▶ _Trecho da entrevista_:
-------
P/1 - De ocorrência que eu pergunto.

R - É conhecido, agora muitas vezes...

P/1 - Mas tem outros lugares, não só Carajás e Itabira, nesse país enorme, não tem mais.

R - Não em quantidade assim é basicamente, não Itabira, quadrilátero ferrífero que pega, a região de Carajás é do tamanho mais ou menos do quadrilátero ferrífero de Minas Gerais, que aí pega as jazidas da Vale, da MBR, da CSN e de outras mineradoras, Ferteco, Samitri, Samarco, digamos, a grande reserva é da MBR, quem tem mais minério de ferro em Minas Gerais é a MBR não é a Vale.

P/2 - Em Minas Gerais.

R - Em Minas Gerais. Agora em Carajás está na mão de uma empresa só, a Vale teve a sorte de Carajás, sorte assim, quem descobriu foi a Meridional United State Still, a Vale ficou como sócia de 50%, depois os americanos acharam que não valia nada, venderam para a Vale e a Vale ficou sozinha.

P/2 - Com a descoberta de Carajás é 1970, que o senhor falou...

R - É, Carajás foi descoberta em 1967. A Vale entrou em 1970.

P/2 - É que a Vale entrou, isso. O que que muda no centro de pesquisa de minério? Muda alguma coisa?

R - Não, mudou muito pouco por que antes a gente já fazia trabalho com base, digamos, geograficamente disperso, quando eu já estava em Belo Horizonte tinha um grupo em Itabira, que a gente chamava grupo de prospecção, os nomes variaram conforme a época, né. Quando tinha que fazer reestruturação, o salário estava baixo, a gente mudava de nome para justificar um, sempre uma melhoria. Tinha Itabira, tinha Guanhães, teve Porteirinha, no norte de Minas, que tem uma reserva grande mas a qualidade é ruim, Guanhães, Morro do Pilar, Conceição do Mato Dentro, voltei novamente lá, revi meu ginásio e o resto, Santa Bárbara, o resto do quadrilátero ferrífero que é bem grande e Carajás que foi, digamos, todo tamanho do quadrilátero numa região que, no início, não tinha sistema de transporte, era totalmente precário, a gente chegava em aviões pequenos, descia numa pista natural, numa clareira lá, andava-se de helicóptero, de teco-teco, e era um trabalho bastante árduo e difícil, né?

P/2- Então, ir a Carajás era para dimensionar as jazidas?

R - Dimensionar as jazidas, saber quanto de minério existe e a qualidade, né.

P/2 - O senhor lembra desses números? O que que foi dimensionado nessa época?
-------
▶ _Tarefa a_:
Formate como CSV de duas colunas, pedido e resposta, os registros que vão da linha que contém "Given: Tap the date 17 May 20 saatinde" até a linha que contém "Looking at the", inclusive, com uma linha para cada pedido. Coloque cada campo entre aspas, troque as quebras de linha por espaços e deixe as imagens de fora, por favor.
A entrevista e os registros não têm nenhuma relação entre si.

▶ _Dados fornecidos_:
-------
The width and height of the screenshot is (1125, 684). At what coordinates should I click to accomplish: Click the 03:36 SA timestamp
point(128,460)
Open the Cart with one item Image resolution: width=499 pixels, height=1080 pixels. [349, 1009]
-------
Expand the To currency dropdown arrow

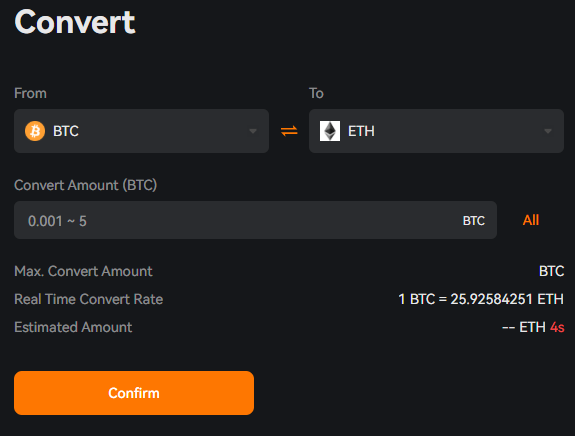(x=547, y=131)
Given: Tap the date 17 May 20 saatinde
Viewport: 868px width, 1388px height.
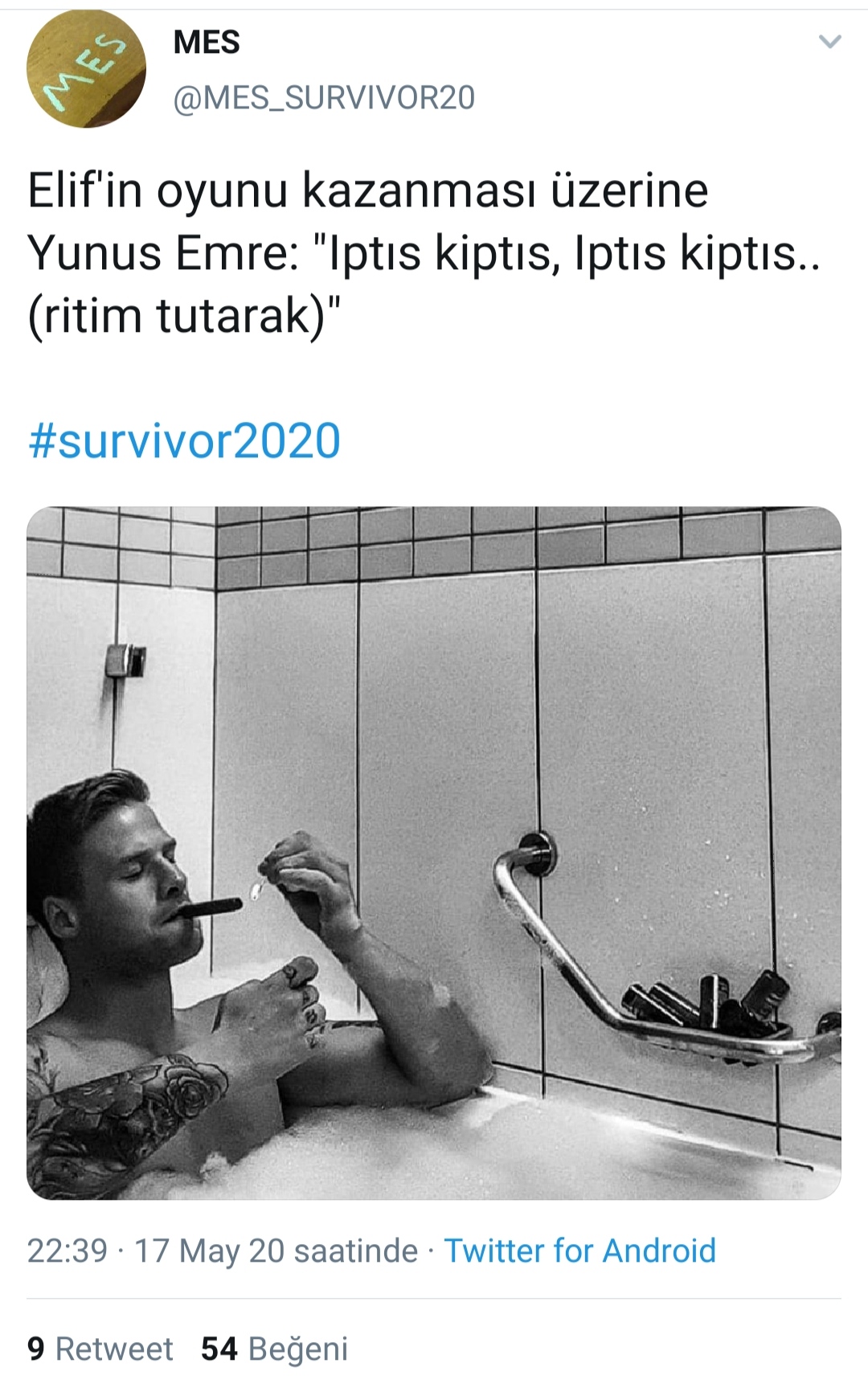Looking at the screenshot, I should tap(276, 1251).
-------
▶ _Tarefa b_:
Transcreva o trecho da entrevista entre "R - Em Minas" e "Vale ficou sozinha.", inclusive.

▶ _Resposta a_:
pedido,resposta
"Given: Tap the date 17 May 20 saatinde Viewport: 868px width, 1388px height.","Looking at the screenshot, I should tap(276, 1251)."

▶ _Resposta b_:
R - Em Minas Gerais. Agora em Carajás está na mão de uma empresa só, a Vale teve a sorte de Carajás, sorte assim, quem descobriu foi a Meridional United State Still, a Vale ficou como sócia de 50%, depois os americanos acharam que não valia nada, venderam para a Vale e a Vale ficou sozinha.